====== Source text

Washington: Oh, they beat her. They beat her. They almost killed her.

Long: With polio?

Washington: Yeah. They caught up with her. They beat her with bricks. I mean, they put her in the hospital. She had to go to Jackson University. Her name was Emma Cunningham. She's dead, now, but, yeah, they almost killed her. And the ones they caught up with, they almost killed, but I was running so fast, I was the lucky one.

Long: This is a crowd made up of what?

Washington: Made up of racist whites, grown men. Men. I mean, I'm not talking about no boys; I'm talking about men. And I really don't like to talk about this. By my working for the public now, every time I bring this up, I get angry. Really, really angry, because we was kids, and they did us wrong. And to think about all of this, it brings back what I have prayed for so long to try to remove. So.

Long: Right. Yeah. Well, now, the integration of schools was after the freedom fighters came. Is that right?

Washington: Yes.

Long: About how far after the first marches and stuff? If you can remember.

Washington: I want to say they--. I'm not 100 percent sure. Like I say, it's been thirty years ago or longer, but I want to say they came something like March or April, in the spring of the year, a little before school started. Wait a minute. School started in September. Yeah. It supposed to have started in September, so it had to be during the summer months when they came. It had to be. I was thinking about March, but, no, it had to be during the summer months because right after school supposed to have started in September, and since they moved it back to try to keep all of us from going over to that school. So, I guess it was about June or July or August. Somewhere in that area.

Long: Now, tell me about the actual demonstrations. The first thing you can remember happening other than you mentioned people coming and camping out. You know, and this is--. Tell me, now, where they started from, and then how they got to you. And how you heard about them.

============
====== Available data

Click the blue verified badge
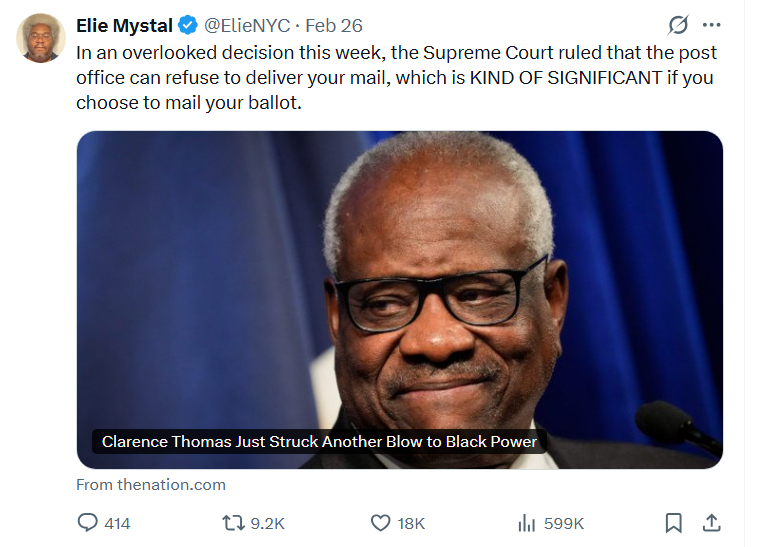The width and height of the screenshot is (767, 547). click(187, 26)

============

Assigned task 1 >> Reproduce the interview word for word, starting at "Long: This is" and ending at "Washington: Yes.".
Assigned task 2 >> Decide whether each statement agrees with the interview. Answer yes or no, and quote the words that decide it: (a) Emma Cunningham was beaten with bricks. (b) Washington describes the crowd as made up of boys. (c) Washington concludes that the freedom fighters came in March.
The data that appear after the interview come from a separate source.

Your response 1 >>
Long: This is a crowd made up of what?

Washington: Made up of racist whites, grown men. Men. I mean, I'm not talking about no boys; I'm talking about men. And I really don't like to talk about this. By my working for the public now, every time I bring this up, I get angry. Really, really angry, because we was kids, and they did us wrong. And to think about all of this, it brings back what I have prayed for so long to try to remove. So.

Long: Right. Yeah. Well, now, the integration of schools was after the freedom fighters came. Is that right?

Washington: Yes.

Your response 2 >>
(a) Yes: "They beat her with bricks."
(b) No: "I'm not talking about no boys; I'm talking about men."
(c) No: "I was thinking about March, but, no, it had to be during the summer months"